Lalitha Krishnan: Okay. Why?

Dhritiman Mukherjee: There are some ethical responsibilities what I was talking about; that is how we work in the field where we have to keep this word (responsibility) in our mind. Where we cannot do anything which will actually do harm or damage the ecosystem. That is one part. Then, there is another part – our thought process. Though the process which I am going to tell you now about favourite species etc. It’s like this. You have 10 children and I ask you, who is your favourite? If you mention one, it’ll be a very illogical and irresponsible answer. Because in the ecosystem, every species and habitat is equally important.

Lalitha Krishnan: : True. True.

Dhritiman Mukherjee: Whether it’s grassland,——-[word lost in translation] or a mountain, they are equally serving their role. They have their own participants. They are all equally important. If you talk about species, from small insects to bug elephants, they all are important in the ecosystem. They have their own roles. So, you cannot be biased. So, if I am biased about a subject, then I think it is an irresponsible thought process. And you have to develop it. It is not as if when I started, I had these thoughts. Because it is a human tendency, we always love predators. That’s why we love tigers, leopards, birds … that hunt or look ferocious attract us more. It was the same with me but I had to develop This is the part of the evolution of my thought process. I developed that thinking that I cannot be biased about any ecosystem or any species. That becomes irresponsibility. So then, with those consequences you can ask me about certain choices I make: why are you working or selecting these (species)? My thought process is like this. You can have 10 children and you cannot be biased on anyone but there is a chance that one child is weaker than the others and you have to take more care of them. That is not bias. What it is when one species is injured, another is in a good state, you can work on the endangered one or give more time to that species so that it can come out of its current bad state. That is the way of selecting my priorities. It’s not being biased. I work on those subjects or place which actually are in need at that time for different reasons. Endangered species or the habitat has some problems or it is scientifically less documented. So that my way of thinking; of selecting species and places. So, if I have favourites, I think it’s irresponsible for me. This is one perspective I always thought of.
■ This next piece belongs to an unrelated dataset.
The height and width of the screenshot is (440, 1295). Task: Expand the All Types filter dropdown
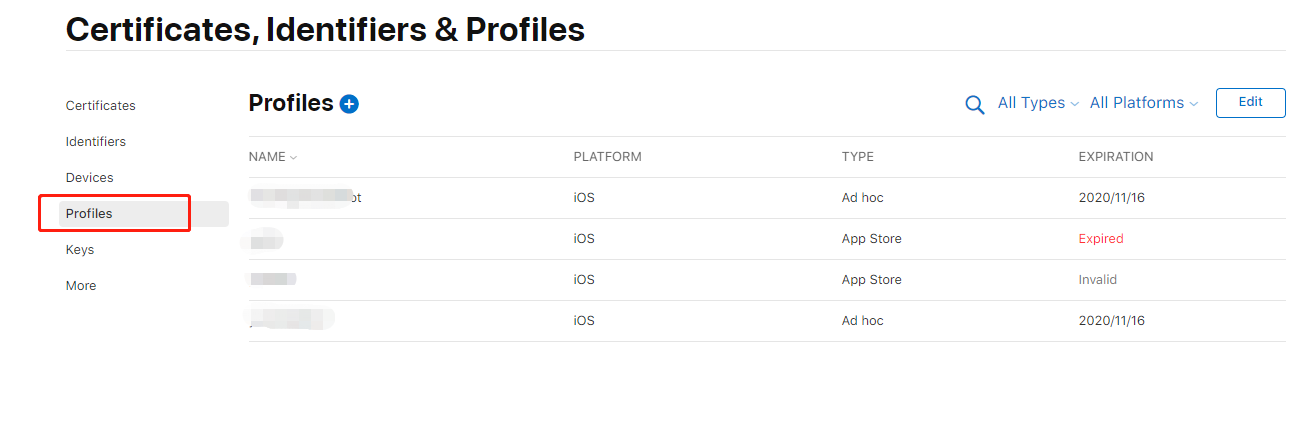(1038, 103)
Lalitha Krishnan: Right. I’m glad you said it even though I didn’t ask the question because I’m sure a lot of people have asked you that. It’s a completely different perspective you’ve given and it makes so much sense and seriously my respect for you has gone up many, many notches because it’s all about being mindful I suppose…and responsible (while you’re) out there photographing.

Lalitha Krishnan: Cool. Now I know how you choose your subjects to photograph. But which photographer has been your inspiration?

Dhritiman Mukherjee: I want to add something. Let me answer this at the end.

Lalitha Krishnan: OK.

Dhritiman Mukherjee: I initiated but forgot to tell you; I have some problems with the words, ‘best’, ‘success’, ‘failure’… Let me explain a little bit because I think it’s required. It’s similar to “favourite” things we were talking about. People sometimes people say, “Dhritiman is the best photographer”. I am surprised how one can be defined as best because it is a qualitative thing. For qualitative things, you cannot use these words: ‘best,’ ‘worst’. You cannot even say ‘good’, or ‘bad’. Think of the first tiger-photo. If you see it now, maybe you will think: Oh, it is an average photo. But when it was taken it was surprising for everyone because there were no other (tiger) photos before. It was the first tiger photo. Imagine the first tiger-photo when there were no photos at the time, then it was the best photo (available).

Lalitha Krishnan: Right.

Dhritiman Mukherjee: It is all so subjective. All photos are documentation of some moments, some time and some species. Time, which is already gone so somewhere it is very unique. So, all the photos are unique. It cannot be good, bad or best. So, what do we go for? Basically, what happens is people actually want to see new things. When we mistakenly say it is a bad photo, it’s a ‘seen’ photo, that which we have seen already.

Lalitha Krishnan: Hmmm.

Dhritiman Mukherjee: It is not surprising you. So, what do we go for? We go for different things, new things. We don’t go for old things that are done. What is done becomes a “bad photo”. But it is not actually a “bad” photo. It was very much a good photo at that time. At some point in time, it was fantastic but now because people have seen it, it becomes a little bit boring and then people say, Oh it is OK or not good. So, you have to understand that this good, bad, best…these words do not exist in photography or any qualitative thing. It has to be different. I mean if you are a photographer, what are you going for? You’re not going for a “good photo” or “best photo” but a different photo. Not what is done but new stories, new events.
So, what I’m saying is whether you realise this the word, ‘competition’ does not exist. When you’re out of the competition, your mind becomes healthier.

Lalitha Krishnan: Right.

Dhritiman Mukherjee: Then, you’ll be out of all unethical practices where competition sometimes pushes you to do something unethical. These words don’t exist for me. I cannot be the “best” photographer. It doesn’t exist. Rather I would for being a contributory photographer where I can contribute to science or conservation.
To answer your question, who inspired me…that way, except for me, all that photographers inspire me. Whatever they are doing, all other photographers inspire me. Even what an amateur is doing is new for me. I am not doing that. That surprises and inspires me. So, what all other photographers, naturalists are doing is equally inspiring. So basically, everyone is inspiring me.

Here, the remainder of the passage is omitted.